記事を検索

2014年1月19日日曜日

日中加古川支部:鳩里小で授業


日中友好協会加古川支部は十二月十七日、加古川市立鳩里小学校で六年生二百四十七人に「国際理解・中国」をテーマとする出前授業を行いました。同校からの要請で実施したもので、三年連続となりました。

古くからの日中交流の歴史

授業はスクリーン映像と地図をつかって「近くて大きい中国」を説明。児童たちは、日本の二十五倍の国土面積や、長江の長さ、河口の広さを加古川と対比して、驚きの声をあげていました。

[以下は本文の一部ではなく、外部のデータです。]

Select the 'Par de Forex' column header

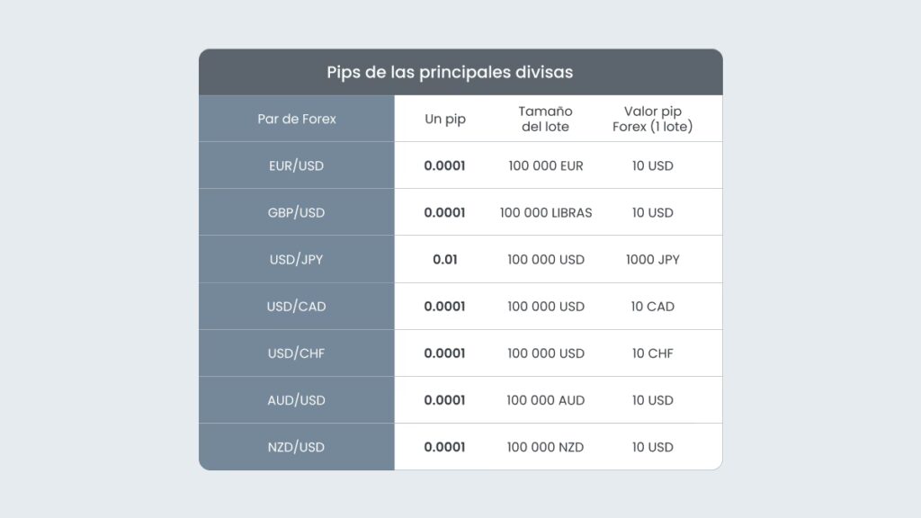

「中国の歴史と交流」の復習では、「三国志」の時代と邪馬台国や、遣隋使小野妹子や鑑真の渡来、みんなが知っている「漢字・仏教の伝来」と漢字から「ひらかな」「カタカナ」を作り出したことなどを次々と元気に発表しました。

漢字学習では、「汽車」「手紙」など同じ字でも中国と日本でまったく意味が違うことや日本で出来た漢字、畠、畑などがあることに「へー」と大きな声が出ました。

加古川在住の王秋雲さんの指導で李白の漢詩「早辞白帝城」を大きな声で「朗詠」しました。また、「日本、加古川市、鳩里小学校」の中国語読みを練習。三人の児童の名前の中国語読みも体験しました。

近現代の交流「日中戦争」で中断

「二〇世紀前半の近現代の交流」では中国から多くの留学生が来日、日本の近代文化や科学技術を学ぶなど交流もすすんだが「十五年戦争」で交流も中断し、両国の国民に大きな被害をもたらしたことを学びました。

中国を知る第一歩

現在の中国の経済の発展と国交回復以後の貿易・経済・文化の交流が急速に広がったが、まだ発展途上で貧富の差、環境などの問題点や領土の問題での対立などもあるが「ねばりづよい話し合い」での解決が大切なことを説明しました。

最後に今日の学習は中国を知る第一歩で、「地球は一つ、人類みんな兄弟」「一部だけをみないで中国についても、世界についても広く長い目で学んでほしい」と結びました。

授業後、室内に展示された「切り絵」「刺しゅう」などを見学しました。